In my family, the chain was like this: my father abused my mother, my mother abused my sister and I, my sister abused me and I abused my younger brother. It was an endless chain of violence and fear and I will tell you that I was afraid of my mother until I was 50! This is madness and nothing anyone can say will convince me that she did what she did because she loved me.

Spare the rod and you will spoil the child; well, then I must have become the most well-behaved young woman in the world because the rod was used every day. I was a very afraid, shy and quiet girl as I grew up. I tried not to be seen, so no one would beat me. I am still very good at feeling the dominant emotion in a group of people. If the energy is bad, I will disappear like the pattern on a wallpaper. I believe that my mother loved me in some way, but she never made me feel that. Her soul was damaged by her upbringing since the war in Finland when the Russians invaded the country and killed a lot of Finns. Times were hard, it was only a matter of survival and a crying child was only irritating. The cry could also be dangerous because if you have to hide from the enemy you don’t want your child to reveal where you are hidden.

My mother was a part of her own violent chain stretching generations back. She only repeated what she was taught from early childhood. My mother was, like many other mothers in the world, not especially educated. She tried her best but as she was very strong-minded she never took advice from anyone. They say that in Africa it takes a whole village to raise a child, that might still be true but here in the north we don’t have that security of this village around us.

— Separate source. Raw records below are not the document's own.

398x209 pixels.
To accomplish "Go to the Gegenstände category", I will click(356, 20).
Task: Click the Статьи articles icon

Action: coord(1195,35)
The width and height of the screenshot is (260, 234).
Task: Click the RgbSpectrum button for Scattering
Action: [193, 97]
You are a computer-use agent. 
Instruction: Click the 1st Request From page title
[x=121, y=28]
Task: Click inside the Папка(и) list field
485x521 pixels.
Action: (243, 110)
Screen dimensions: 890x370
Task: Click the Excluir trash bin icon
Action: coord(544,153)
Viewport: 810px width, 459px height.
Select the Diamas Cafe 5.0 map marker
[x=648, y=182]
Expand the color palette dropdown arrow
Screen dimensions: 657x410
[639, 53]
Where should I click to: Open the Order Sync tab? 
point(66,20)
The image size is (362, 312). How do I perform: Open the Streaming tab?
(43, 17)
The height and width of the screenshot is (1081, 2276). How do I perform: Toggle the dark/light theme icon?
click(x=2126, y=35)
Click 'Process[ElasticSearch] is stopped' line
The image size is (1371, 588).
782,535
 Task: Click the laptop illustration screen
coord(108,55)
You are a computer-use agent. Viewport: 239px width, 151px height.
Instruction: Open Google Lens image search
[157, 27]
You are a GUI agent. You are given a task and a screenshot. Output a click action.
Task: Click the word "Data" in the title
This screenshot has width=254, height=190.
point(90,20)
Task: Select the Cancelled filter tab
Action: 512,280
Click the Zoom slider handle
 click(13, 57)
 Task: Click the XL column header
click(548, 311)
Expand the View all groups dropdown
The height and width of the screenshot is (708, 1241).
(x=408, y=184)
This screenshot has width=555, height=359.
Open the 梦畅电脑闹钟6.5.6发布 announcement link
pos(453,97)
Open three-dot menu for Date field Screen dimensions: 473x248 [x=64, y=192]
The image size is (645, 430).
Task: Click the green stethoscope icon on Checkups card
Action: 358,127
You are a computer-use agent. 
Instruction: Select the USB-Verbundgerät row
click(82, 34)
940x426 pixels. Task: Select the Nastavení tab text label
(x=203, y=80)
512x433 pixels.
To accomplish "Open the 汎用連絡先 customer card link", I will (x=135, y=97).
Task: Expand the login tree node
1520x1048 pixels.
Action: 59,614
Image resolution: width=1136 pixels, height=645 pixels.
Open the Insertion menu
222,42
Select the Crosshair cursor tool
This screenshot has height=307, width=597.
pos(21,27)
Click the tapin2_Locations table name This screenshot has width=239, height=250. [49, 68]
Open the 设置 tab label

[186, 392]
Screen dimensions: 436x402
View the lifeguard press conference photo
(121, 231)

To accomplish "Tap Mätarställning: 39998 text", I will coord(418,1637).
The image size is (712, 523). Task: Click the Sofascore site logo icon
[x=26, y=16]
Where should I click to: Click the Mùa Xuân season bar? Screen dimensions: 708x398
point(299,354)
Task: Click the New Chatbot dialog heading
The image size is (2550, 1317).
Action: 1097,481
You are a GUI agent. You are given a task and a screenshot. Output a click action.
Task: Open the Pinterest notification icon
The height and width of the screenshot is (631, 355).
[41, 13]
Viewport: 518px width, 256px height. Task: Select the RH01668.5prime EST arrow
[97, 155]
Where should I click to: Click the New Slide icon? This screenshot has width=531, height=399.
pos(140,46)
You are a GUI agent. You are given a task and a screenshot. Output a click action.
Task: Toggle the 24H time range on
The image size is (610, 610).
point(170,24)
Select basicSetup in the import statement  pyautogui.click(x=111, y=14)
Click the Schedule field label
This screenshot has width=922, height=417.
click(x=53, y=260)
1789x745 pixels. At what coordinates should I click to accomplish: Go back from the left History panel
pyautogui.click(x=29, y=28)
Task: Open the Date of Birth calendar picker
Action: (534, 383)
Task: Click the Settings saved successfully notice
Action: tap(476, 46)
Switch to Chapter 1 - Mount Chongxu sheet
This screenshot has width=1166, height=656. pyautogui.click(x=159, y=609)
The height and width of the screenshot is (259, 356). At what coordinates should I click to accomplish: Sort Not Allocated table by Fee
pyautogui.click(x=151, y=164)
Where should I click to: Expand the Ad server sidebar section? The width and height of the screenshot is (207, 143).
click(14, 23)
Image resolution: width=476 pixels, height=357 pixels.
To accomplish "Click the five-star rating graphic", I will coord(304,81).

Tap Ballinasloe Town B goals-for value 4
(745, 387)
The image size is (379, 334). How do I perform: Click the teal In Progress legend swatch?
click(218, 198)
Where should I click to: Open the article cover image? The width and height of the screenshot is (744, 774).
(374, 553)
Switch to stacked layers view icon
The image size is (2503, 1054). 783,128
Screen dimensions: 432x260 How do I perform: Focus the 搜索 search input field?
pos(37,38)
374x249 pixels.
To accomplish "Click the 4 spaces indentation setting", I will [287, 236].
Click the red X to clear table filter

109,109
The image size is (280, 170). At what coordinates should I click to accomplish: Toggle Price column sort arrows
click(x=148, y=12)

We don’t live in extended families; every family is like an island surrounded by solitude. We don’t give advice easily and try to manage on our own. We don’t live together with our elderly parents and in those cases when we have them near they are busy on their own most of the time. If we need a babysitter, we must call for someone to come, we don’t just go somewhere, knock on the door and offer our help.

When I spend time in The Gambia, I meet brothers and sisters of my husband’s who come to help with the kids or some other things that needed to be done. I like this system that you extend a hand to help others. I’m blessed to have a wonderful family both in The Gambia and in Sweden. There is so much love and caring between the family members and I appreciate it even more because I have experienced the complete opposite. For those families who have this foundation of love, it must be wonderful to grow up as a child knowing that you have always someone who cares for you. Children are vulnerable and they have a human right of being well taken care of, having a home, being fed every day, go to school and to feel secure. A child that is beaten and in other ways humiliated loses his or her feeling of security.

If you think back on what I told you about the kids who were forced to bring branches to be beaten with – how can a parent keep on to the anger for so long it takes for the child to come back home? A slap in the heat of the moment – I do understand that, but force the child to fetch what it he or she is going to be beaten with? That is cruelty!
I will end with some words from a study made by The Global Initiative to End All Corporal Punishment of Children: “The study examined various risk factors for experiencing corporal punishment and found that violence between adults were ten times as likely to be physically punished as children in families where there was no violence between adults.”
Stop this chain of violence and begin a new one with rings made of love and caring instead.